◆ **What is needed**:
Starting with the line that contains "Given: Hide the Atmospheric Fog actor" and continuing through the end of the records, write those lines out again, replacing "Search field" with "Search box" and leaving everything else unchanged.
•••••
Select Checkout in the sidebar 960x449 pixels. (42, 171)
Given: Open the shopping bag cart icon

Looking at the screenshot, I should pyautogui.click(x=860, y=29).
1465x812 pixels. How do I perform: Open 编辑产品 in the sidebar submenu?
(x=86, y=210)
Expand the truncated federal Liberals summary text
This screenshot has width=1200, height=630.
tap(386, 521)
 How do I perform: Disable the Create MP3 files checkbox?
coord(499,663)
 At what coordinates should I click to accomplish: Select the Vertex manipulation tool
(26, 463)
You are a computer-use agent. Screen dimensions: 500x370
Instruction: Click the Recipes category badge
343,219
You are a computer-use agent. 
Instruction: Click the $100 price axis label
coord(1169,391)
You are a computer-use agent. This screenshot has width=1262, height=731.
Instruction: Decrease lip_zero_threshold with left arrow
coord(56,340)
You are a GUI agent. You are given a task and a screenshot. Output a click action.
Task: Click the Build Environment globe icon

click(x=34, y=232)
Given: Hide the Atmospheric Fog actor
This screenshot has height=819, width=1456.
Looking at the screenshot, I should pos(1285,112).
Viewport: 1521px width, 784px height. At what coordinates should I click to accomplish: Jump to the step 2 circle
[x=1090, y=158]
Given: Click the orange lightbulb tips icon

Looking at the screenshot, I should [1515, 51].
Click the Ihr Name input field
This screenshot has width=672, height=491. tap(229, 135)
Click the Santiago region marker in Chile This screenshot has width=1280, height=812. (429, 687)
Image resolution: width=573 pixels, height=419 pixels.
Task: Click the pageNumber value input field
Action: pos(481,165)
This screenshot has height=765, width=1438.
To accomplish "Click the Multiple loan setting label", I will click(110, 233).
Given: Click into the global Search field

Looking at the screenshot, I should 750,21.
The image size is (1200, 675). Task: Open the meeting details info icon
•••••
◆ **Solution below**:
Given: Hide the Atmospheric Fog actor
This screenshot has height=819, width=1456.
Looking at the screenshot, I should pos(1285,112).
Viewport: 1521px width, 784px height. At what coordinates should I click to accomplish: Jump to the step 2 circle
[x=1090, y=158]
Given: Click the orange lightbulb tips icon

Looking at the screenshot, I should [1515, 51].
Click the Ihr Name input field
This screenshot has width=672, height=491. tap(229, 135)
Click the Santiago region marker in Chile This screenshot has width=1280, height=812. (429, 687)
Image resolution: width=573 pixels, height=419 pixels.
Task: Click the pageNumber value input field
Action: pos(481,165)
This screenshot has height=765, width=1438.
To accomplish "Click the Multiple loan setting label", I will click(110, 233).
Given: Click into the global Search box

Looking at the screenshot, I should 750,21.
The image size is (1200, 675). Task: Open the meeting details info icon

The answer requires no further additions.